- TASK STATEMENT -
Only a single number is expected: how many lines of the data hold the word "Edition".

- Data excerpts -
++++++++++
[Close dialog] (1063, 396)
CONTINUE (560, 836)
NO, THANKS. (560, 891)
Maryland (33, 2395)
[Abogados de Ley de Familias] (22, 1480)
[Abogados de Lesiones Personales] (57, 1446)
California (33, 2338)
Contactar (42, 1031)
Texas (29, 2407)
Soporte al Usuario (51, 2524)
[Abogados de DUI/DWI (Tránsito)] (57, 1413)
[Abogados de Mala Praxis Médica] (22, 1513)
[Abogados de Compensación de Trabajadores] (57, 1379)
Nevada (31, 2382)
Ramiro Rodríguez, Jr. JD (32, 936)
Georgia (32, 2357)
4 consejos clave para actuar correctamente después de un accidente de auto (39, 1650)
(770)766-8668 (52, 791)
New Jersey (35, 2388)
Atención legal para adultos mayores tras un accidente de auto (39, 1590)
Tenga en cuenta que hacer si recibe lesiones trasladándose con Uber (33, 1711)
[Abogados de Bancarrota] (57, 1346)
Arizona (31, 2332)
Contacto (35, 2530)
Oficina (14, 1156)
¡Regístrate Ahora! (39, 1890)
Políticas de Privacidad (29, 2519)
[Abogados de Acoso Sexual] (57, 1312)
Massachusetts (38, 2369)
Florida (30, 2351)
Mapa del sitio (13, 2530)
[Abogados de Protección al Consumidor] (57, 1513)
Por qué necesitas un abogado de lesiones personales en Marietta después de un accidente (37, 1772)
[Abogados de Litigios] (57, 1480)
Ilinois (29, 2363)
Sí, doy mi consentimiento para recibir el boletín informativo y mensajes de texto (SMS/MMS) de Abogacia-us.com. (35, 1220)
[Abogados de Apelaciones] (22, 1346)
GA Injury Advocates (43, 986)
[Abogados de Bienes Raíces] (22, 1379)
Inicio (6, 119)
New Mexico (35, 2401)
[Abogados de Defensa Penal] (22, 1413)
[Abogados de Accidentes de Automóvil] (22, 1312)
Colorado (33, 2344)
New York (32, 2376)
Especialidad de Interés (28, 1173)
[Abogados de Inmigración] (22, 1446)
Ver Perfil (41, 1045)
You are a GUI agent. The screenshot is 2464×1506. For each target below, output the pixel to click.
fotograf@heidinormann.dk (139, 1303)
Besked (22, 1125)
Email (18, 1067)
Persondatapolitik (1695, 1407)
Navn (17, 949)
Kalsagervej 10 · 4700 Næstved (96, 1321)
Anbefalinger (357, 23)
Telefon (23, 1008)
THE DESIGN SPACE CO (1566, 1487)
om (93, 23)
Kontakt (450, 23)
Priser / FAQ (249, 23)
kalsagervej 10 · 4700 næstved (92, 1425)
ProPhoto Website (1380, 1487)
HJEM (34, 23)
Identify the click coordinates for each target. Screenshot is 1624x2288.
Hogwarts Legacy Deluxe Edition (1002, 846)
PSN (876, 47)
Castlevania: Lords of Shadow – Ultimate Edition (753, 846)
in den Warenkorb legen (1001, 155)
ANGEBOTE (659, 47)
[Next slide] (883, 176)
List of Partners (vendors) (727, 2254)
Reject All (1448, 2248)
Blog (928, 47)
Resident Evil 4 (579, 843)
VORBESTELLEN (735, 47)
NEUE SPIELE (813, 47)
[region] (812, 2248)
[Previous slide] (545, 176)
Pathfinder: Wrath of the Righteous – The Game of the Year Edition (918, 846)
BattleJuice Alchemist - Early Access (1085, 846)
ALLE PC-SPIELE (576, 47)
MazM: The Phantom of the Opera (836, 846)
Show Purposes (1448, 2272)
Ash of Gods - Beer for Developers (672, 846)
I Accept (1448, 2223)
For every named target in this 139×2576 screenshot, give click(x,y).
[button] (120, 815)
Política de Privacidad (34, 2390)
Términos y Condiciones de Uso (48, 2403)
++++++++++
- WRITTEN RESPONSE -
3